## [Exercise prompt]
Copy out every line of the records below word for word.
*** Record extracts
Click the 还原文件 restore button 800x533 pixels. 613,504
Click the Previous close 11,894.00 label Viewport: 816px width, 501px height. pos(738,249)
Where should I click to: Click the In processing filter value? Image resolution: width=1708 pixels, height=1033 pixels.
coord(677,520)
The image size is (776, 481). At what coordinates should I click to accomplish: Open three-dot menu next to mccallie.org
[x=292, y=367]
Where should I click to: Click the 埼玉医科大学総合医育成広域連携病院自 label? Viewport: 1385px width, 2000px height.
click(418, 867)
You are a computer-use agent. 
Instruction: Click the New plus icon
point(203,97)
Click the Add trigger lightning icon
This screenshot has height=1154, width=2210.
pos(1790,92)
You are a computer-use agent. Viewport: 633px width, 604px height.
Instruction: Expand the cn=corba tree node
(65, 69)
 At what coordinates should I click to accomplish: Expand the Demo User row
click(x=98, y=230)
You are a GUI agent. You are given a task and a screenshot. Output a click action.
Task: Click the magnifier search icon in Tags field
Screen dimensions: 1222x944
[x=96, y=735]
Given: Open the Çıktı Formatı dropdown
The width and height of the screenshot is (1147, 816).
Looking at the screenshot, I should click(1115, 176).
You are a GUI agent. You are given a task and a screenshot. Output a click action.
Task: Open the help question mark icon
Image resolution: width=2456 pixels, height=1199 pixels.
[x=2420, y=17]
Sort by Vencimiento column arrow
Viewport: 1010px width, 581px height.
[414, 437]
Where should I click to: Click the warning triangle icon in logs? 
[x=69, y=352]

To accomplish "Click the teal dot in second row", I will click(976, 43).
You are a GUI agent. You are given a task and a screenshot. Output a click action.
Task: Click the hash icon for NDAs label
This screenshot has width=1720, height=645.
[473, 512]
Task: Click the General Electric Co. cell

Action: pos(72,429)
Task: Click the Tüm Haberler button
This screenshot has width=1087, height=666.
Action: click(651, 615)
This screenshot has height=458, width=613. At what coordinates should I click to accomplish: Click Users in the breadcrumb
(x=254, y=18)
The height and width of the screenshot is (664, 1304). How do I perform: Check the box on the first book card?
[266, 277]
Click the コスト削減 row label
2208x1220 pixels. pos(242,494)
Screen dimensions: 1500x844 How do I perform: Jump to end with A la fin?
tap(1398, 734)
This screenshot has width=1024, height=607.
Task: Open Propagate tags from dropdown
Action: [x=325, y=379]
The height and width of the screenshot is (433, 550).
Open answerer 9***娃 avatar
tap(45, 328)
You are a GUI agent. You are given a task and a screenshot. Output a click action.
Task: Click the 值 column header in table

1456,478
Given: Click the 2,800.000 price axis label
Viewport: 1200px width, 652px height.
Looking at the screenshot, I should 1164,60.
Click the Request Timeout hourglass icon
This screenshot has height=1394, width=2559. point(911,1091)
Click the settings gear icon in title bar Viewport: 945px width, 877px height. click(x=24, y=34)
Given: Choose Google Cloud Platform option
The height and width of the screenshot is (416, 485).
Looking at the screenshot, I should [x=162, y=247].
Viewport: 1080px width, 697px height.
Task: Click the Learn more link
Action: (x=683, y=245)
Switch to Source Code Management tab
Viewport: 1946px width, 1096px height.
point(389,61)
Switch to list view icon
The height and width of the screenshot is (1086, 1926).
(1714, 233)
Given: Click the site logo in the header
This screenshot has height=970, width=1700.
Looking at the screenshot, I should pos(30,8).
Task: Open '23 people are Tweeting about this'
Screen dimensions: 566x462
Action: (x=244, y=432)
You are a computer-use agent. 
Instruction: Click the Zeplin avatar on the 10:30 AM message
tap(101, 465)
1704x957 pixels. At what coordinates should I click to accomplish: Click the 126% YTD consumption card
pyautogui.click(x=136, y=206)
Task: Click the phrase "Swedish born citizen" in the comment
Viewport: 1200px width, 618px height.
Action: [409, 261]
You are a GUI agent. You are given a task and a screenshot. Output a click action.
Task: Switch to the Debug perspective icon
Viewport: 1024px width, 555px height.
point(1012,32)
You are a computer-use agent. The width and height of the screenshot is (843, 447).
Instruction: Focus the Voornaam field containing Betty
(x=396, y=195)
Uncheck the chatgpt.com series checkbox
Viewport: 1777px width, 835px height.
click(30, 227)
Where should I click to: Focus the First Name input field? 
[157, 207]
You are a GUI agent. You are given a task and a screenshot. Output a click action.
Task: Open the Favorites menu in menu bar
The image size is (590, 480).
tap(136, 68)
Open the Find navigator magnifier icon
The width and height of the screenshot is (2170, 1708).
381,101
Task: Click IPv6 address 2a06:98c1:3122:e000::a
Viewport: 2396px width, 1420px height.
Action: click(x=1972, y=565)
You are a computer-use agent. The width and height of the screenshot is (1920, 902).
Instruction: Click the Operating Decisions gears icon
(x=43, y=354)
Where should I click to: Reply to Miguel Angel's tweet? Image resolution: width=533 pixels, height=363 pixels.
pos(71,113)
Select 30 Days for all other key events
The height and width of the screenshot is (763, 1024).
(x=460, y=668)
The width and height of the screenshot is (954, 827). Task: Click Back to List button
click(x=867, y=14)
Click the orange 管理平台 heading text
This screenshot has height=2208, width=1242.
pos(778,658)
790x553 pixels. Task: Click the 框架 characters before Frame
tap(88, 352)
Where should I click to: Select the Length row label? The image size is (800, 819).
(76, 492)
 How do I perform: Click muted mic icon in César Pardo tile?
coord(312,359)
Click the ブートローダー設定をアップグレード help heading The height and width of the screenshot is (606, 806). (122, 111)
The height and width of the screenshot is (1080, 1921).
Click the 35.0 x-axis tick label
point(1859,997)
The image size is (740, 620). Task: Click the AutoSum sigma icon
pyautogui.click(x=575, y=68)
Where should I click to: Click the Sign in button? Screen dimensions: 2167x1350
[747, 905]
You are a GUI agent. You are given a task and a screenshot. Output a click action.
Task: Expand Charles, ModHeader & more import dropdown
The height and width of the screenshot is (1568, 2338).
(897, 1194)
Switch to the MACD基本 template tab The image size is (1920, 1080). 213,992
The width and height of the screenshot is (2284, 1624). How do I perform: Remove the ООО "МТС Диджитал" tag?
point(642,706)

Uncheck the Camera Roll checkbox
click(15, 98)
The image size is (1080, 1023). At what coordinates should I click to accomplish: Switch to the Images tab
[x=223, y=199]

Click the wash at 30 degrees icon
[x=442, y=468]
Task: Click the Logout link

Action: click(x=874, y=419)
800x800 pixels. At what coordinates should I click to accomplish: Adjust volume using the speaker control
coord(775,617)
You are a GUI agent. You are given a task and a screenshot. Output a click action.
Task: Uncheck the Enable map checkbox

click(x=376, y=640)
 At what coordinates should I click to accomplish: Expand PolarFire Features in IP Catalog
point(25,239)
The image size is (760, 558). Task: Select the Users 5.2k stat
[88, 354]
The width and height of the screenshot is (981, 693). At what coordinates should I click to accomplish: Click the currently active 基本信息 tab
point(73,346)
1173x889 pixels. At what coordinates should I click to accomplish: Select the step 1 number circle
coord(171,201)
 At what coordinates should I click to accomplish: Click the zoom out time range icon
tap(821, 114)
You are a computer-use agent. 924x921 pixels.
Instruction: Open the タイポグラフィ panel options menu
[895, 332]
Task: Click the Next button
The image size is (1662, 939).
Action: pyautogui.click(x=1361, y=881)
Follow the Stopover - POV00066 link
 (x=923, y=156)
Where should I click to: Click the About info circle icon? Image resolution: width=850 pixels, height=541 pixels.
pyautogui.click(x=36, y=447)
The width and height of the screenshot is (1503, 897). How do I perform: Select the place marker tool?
******
## [Task output]
Click the 还原文件 restore button 800x533 pixels. 613,504
Click the Previous close 11,894.00 label Viewport: 816px width, 501px height. pos(738,249)
Where should I click to: Click the In processing filter value? Image resolution: width=1708 pixels, height=1033 pixels.
coord(677,520)
The image size is (776, 481). At what coordinates should I click to accomplish: Open three-dot menu next to mccallie.org
[x=292, y=367]
Where should I click to: Click the 埼玉医科大学総合医育成広域連携病院自 label? Viewport: 1385px width, 2000px height.
click(418, 867)
You are a computer-use agent. 
Instruction: Click the New plus icon
point(203,97)
Click the Add trigger lightning icon
This screenshot has height=1154, width=2210.
pos(1790,92)
You are a computer-use agent. Viewport: 633px width, 604px height.
Instruction: Expand the cn=corba tree node
(65, 69)
 At what coordinates should I click to accomplish: Expand the Demo User row
click(x=98, y=230)
You are a GUI agent. You are given a task and a screenshot. Output a click action.
Task: Click the magnifier search icon in Tags field
Screen dimensions: 1222x944
[x=96, y=735]
Given: Open the Çıktı Formatı dropdown
The width and height of the screenshot is (1147, 816).
Looking at the screenshot, I should click(1115, 176).
You are a GUI agent. You are given a task and a screenshot. Output a click action.
Task: Open the help question mark icon
Image resolution: width=2456 pixels, height=1199 pixels.
[x=2420, y=17]
Sort by Vencimiento column arrow
Viewport: 1010px width, 581px height.
[414, 437]
Where should I click to: Click the warning triangle icon in logs? 
[x=69, y=352]

To accomplish "Click the teal dot in second row", I will click(976, 43).
You are a GUI agent. You are given a task and a screenshot. Output a click action.
Task: Click the hash icon for NDAs label
This screenshot has width=1720, height=645.
[473, 512]
Task: Click the General Electric Co. cell

Action: pos(72,429)
Task: Click the Tüm Haberler button
This screenshot has width=1087, height=666.
Action: click(651, 615)
This screenshot has height=458, width=613. At what coordinates should I click to accomplish: Click Users in the breadcrumb
(x=254, y=18)
The height and width of the screenshot is (664, 1304). How do I perform: Check the box on the first book card?
[266, 277]
Click the コスト削減 row label
2208x1220 pixels. pos(242,494)
Screen dimensions: 1500x844 How do I perform: Jump to end with A la fin?
tap(1398, 734)
This screenshot has width=1024, height=607.
Task: Open Propagate tags from dropdown
Action: [x=325, y=379]
The height and width of the screenshot is (433, 550).
Open answerer 9***娃 avatar
tap(45, 328)
You are a GUI agent. You are given a task and a screenshot. Output a click action.
Task: Click the 值 column header in table

1456,478
Given: Click the 2,800.000 price axis label
Viewport: 1200px width, 652px height.
Looking at the screenshot, I should 1164,60.
Click the Request Timeout hourglass icon
This screenshot has height=1394, width=2559. point(911,1091)
Click the settings gear icon in title bar Viewport: 945px width, 877px height. click(x=24, y=34)
Given: Choose Google Cloud Platform option
The height and width of the screenshot is (416, 485).
Looking at the screenshot, I should [x=162, y=247].
Viewport: 1080px width, 697px height.
Task: Click the Learn more link
Action: (x=683, y=245)
Switch to Source Code Management tab
Viewport: 1946px width, 1096px height.
point(389,61)
Switch to list view icon
The height and width of the screenshot is (1086, 1926).
(1714, 233)
Given: Click the site logo in the header
This screenshot has height=970, width=1700.
Looking at the screenshot, I should pos(30,8).
Task: Open '23 people are Tweeting about this'
Screen dimensions: 566x462
Action: (x=244, y=432)
You are a computer-use agent. 
Instruction: Click the Zeplin avatar on the 10:30 AM message
tap(101, 465)
1704x957 pixels. At what coordinates should I click to accomplish: Click the 126% YTD consumption card
pyautogui.click(x=136, y=206)
Task: Click the phrase "Swedish born citizen" in the comment
Viewport: 1200px width, 618px height.
Action: [409, 261]
You are a GUI agent. You are given a task and a screenshot. Output a click action.
Task: Switch to the Debug perspective icon
Viewport: 1024px width, 555px height.
point(1012,32)
You are a computer-use agent. The width and height of the screenshot is (843, 447).
Instruction: Focus the Voornaam field containing Betty
(x=396, y=195)
Uncheck the chatgpt.com series checkbox
Viewport: 1777px width, 835px height.
click(30, 227)
Where should I click to: Focus the First Name input field? 
[157, 207]
You are a GUI agent. You are given a task and a screenshot. Output a click action.
Task: Open the Favorites menu in menu bar
The image size is (590, 480).
tap(136, 68)
Open the Find navigator magnifier icon
The width and height of the screenshot is (2170, 1708).
381,101
Task: Click IPv6 address 2a06:98c1:3122:e000::a
Viewport: 2396px width, 1420px height.
Action: click(x=1972, y=565)
You are a computer-use agent. The width and height of the screenshot is (1920, 902).
Instruction: Click the Operating Decisions gears icon
(x=43, y=354)
Where should I click to: Reply to Miguel Angel's tweet? Image resolution: width=533 pixels, height=363 pixels.
pos(71,113)
Select 30 Days for all other key events
The height and width of the screenshot is (763, 1024).
(x=460, y=668)
The width and height of the screenshot is (954, 827). Task: Click Back to List button
click(x=867, y=14)
Click the orange 管理平台 heading text
This screenshot has height=2208, width=1242.
pos(778,658)
790x553 pixels. Task: Click the 框架 characters before Frame
tap(88, 352)
Where should I click to: Select the Length row label? The image size is (800, 819).
(76, 492)
 How do I perform: Click muted mic icon in César Pardo tile?
coord(312,359)
Click the ブートローダー設定をアップグレード help heading The height and width of the screenshot is (606, 806). (122, 111)
The height and width of the screenshot is (1080, 1921).
Click the 35.0 x-axis tick label
point(1859,997)
The image size is (740, 620). Task: Click the AutoSum sigma icon
pyautogui.click(x=575, y=68)
Where should I click to: Click the Sign in button? Screen dimensions: 2167x1350
[747, 905]
You are a GUI agent. You are given a task and a screenshot. Output a click action.
Task: Expand Charles, ModHeader & more import dropdown
The height and width of the screenshot is (1568, 2338).
(897, 1194)
Switch to the MACD基本 template tab The image size is (1920, 1080). 213,992
The width and height of the screenshot is (2284, 1624). How do I perform: Remove the ООО "МТС Диджитал" tag?
point(642,706)

Uncheck the Camera Roll checkbox
click(15, 98)
The image size is (1080, 1023). At what coordinates should I click to accomplish: Switch to the Images tab
[x=223, y=199]

Click the wash at 30 degrees icon
[x=442, y=468]
Task: Click the Logout link

Action: click(x=874, y=419)
800x800 pixels. At what coordinates should I click to accomplish: Adjust volume using the speaker control
coord(775,617)
You are a GUI agent. You are given a task and a screenshot. Output a click action.
Task: Uncheck the Enable map checkbox

click(x=376, y=640)
 At what coordinates should I click to accomplish: Expand PolarFire Features in IP Catalog
point(25,239)
The image size is (760, 558). Task: Select the Users 5.2k stat
[88, 354]
The width and height of the screenshot is (981, 693). At what coordinates should I click to accomplish: Click the currently active 基本信息 tab
point(73,346)
1173x889 pixels. At what coordinates should I click to accomplish: Select the step 1 number circle
coord(171,201)
 At what coordinates should I click to accomplish: Click the zoom out time range icon
tap(821, 114)
You are a computer-use agent. 924x921 pixels.
Instruction: Open the タイポグラフィ panel options menu
[895, 332]
Task: Click the Next button
The image size is (1662, 939).
Action: pyautogui.click(x=1361, y=881)
Follow the Stopover - POV00066 link
 (x=923, y=156)
Where should I click to: Click the About info circle icon? Image resolution: width=850 pixels, height=541 pixels.
pyautogui.click(x=36, y=447)
The width and height of the screenshot is (1503, 897). How do I perform: Select the place marker tool?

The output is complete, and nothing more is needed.